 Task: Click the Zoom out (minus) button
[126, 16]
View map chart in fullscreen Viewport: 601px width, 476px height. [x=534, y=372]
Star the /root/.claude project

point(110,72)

^^^^

__What you will do__: Give back every line of the data above exactly as written.

__Solved problem__:
 Task: Click the Zoom out (minus) button
[126, 16]
View map chart in fullscreen Viewport: 601px width, 476px height. [x=534, y=372]
Star the /root/.claude project

point(110,72)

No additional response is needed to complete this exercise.